ANTH 024 Prehistoric Archaeology
This course offers an examination of the origins and development of culture from the earliest human fossils through the appearance of civilization, and an overview of the nature of archaeological data and interpretations. It provides an introduction to prehistoric archaeology as a sub-field of anthropology, or the "study of human behavior." It is divided roughly between the methods and theory of anthropological archaeology, and worldwide culture history, with emphasis given to cultural developments prior to the advent of writing and history. This course is required for the major in Anthropology, and is offered fall and spring semesters.
ANTH 026 Biological Anthropology
This course focuses on what it means to be human from a biocultural evolutionary perspective. The importance of such topics as evolution, adaptation, and culture in the development of our species can provide useful information about why humans behave the way they do. In addition to studying hominid evolution, this course also probes the basics in genetics, heredity, and human variation. We also take a good look at our nonhuman primate relatives to both study them in their own right and to shed some light on how our early ancestors may have coped with some of their environmental and predatorial challenges. This course is meant to give students a sampling of some of the key topics within biological anthropology and provide an arena within which students can explore their own place in the animal kingdom as well as sharpen their critical thinking skills so necessary in the world we live in. This course is required for the major in Anthropology. Offered spring semesters.

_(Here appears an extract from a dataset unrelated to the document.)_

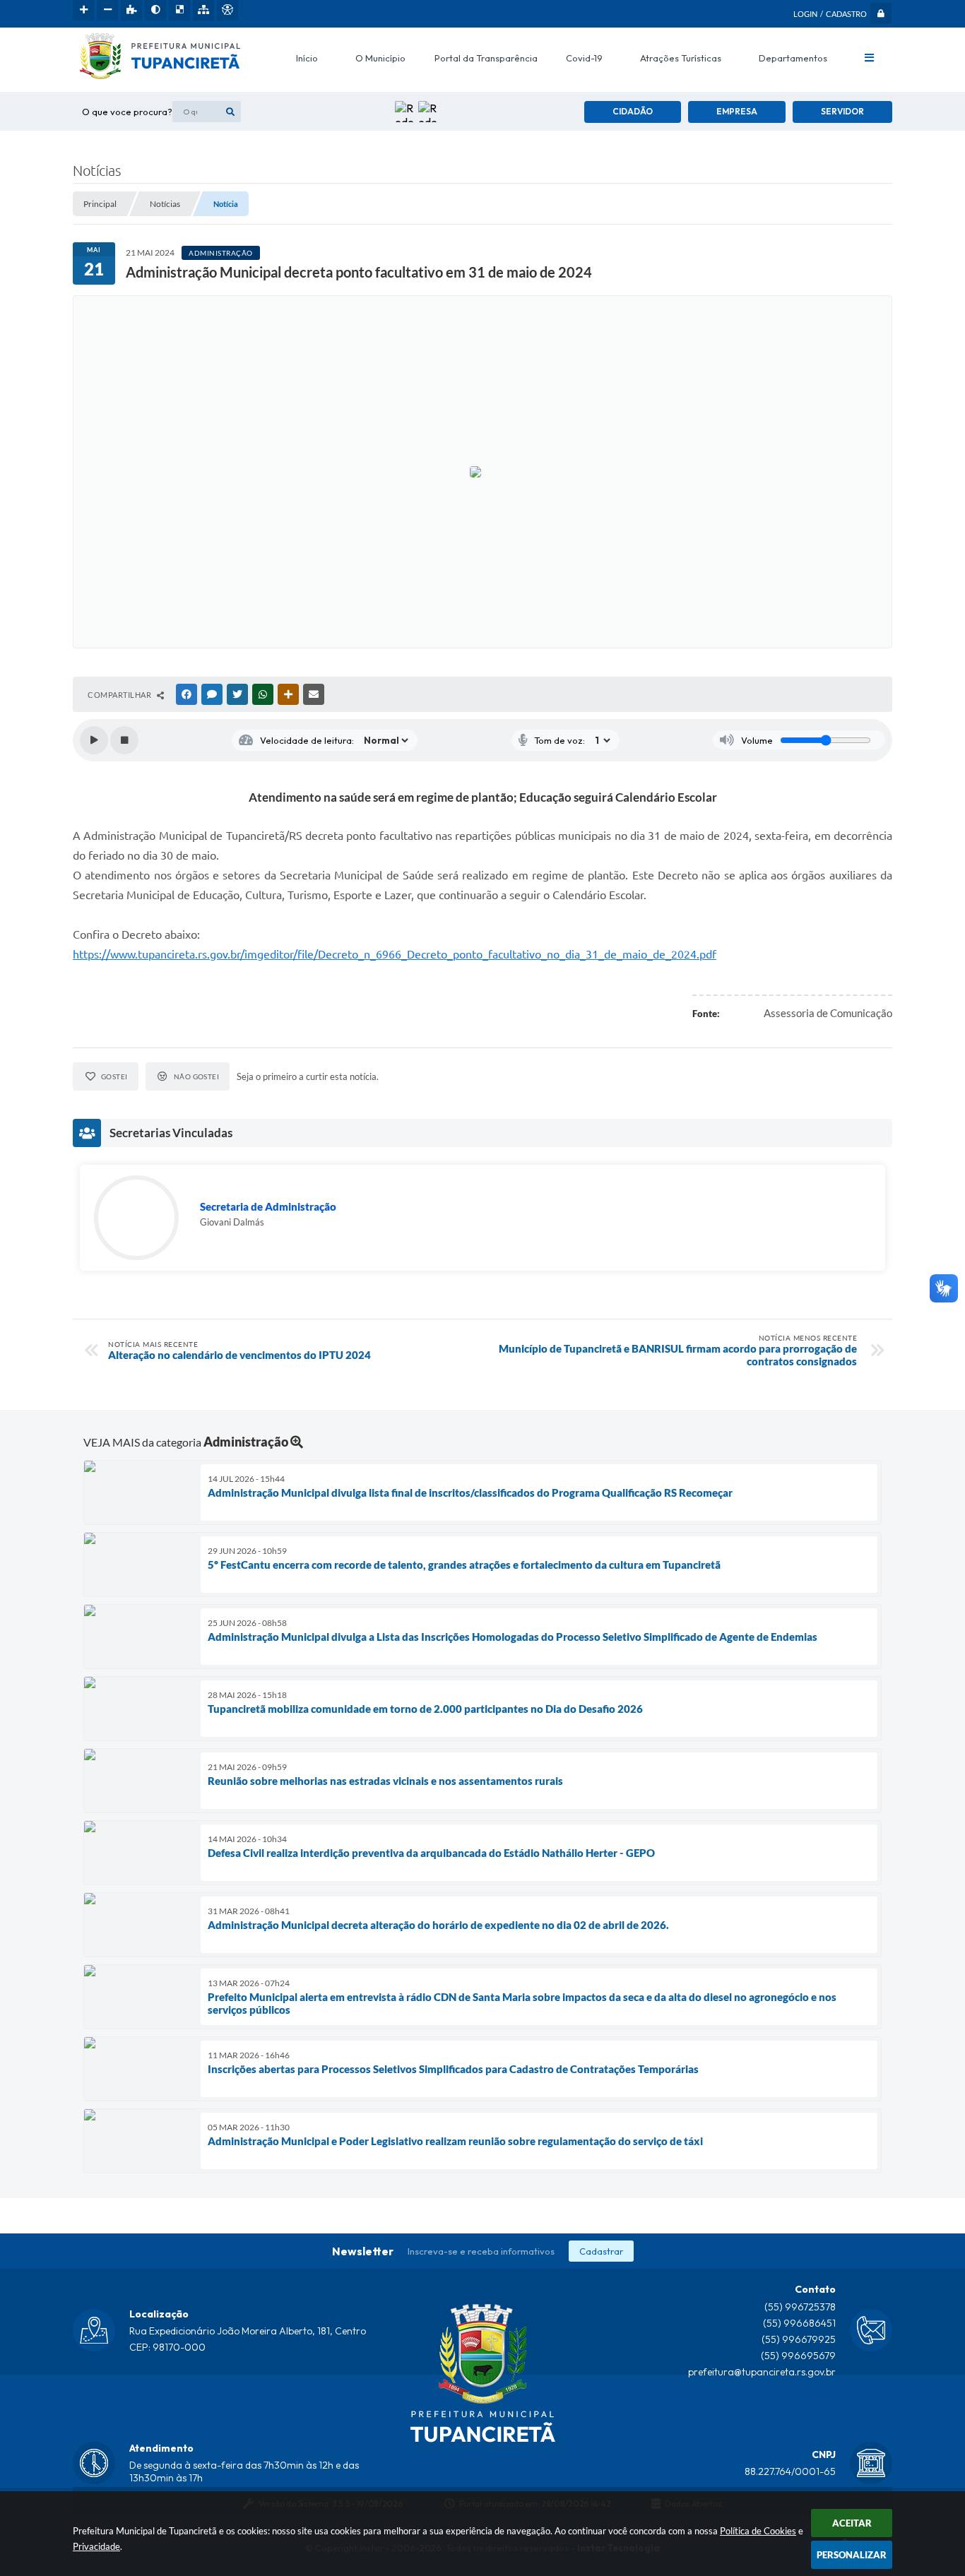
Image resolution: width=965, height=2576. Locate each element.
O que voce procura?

ANTH 028 Linguistic Anthropology
This course offers students an introduction to the field of linguistic anthropology, which examines the close relationship between language and culture. Focusing on work that has been influential in anthropology, we consider several key questions: How is language distinctly human, and how does it relate to other forms of communication? What is the relationship between the language we speak and the way we see, understand, and act in the world? Beyond communicating "facts" to one another, what role does language play in the way we live our lives as cultural beings? How do conversations, language choice, language learning, and so forth, contribute to the way people recognize and act in accordance with larger cultural patterns and values in society? Throughout the course, language as people actually use it, imagine it, or talk about it, will be our primary topic for reading and discussion as we draw on examples from languages and cultures throughout the world. Among the topics we consider from the perspective of language and culture are: linguistic structure and cultural expression, language and gender, language and power, bilingualism, and language as a means of social action. This course is required for the major in Anthropology and the minor in Linguistic Anthropology. Offered fall and spring semesters.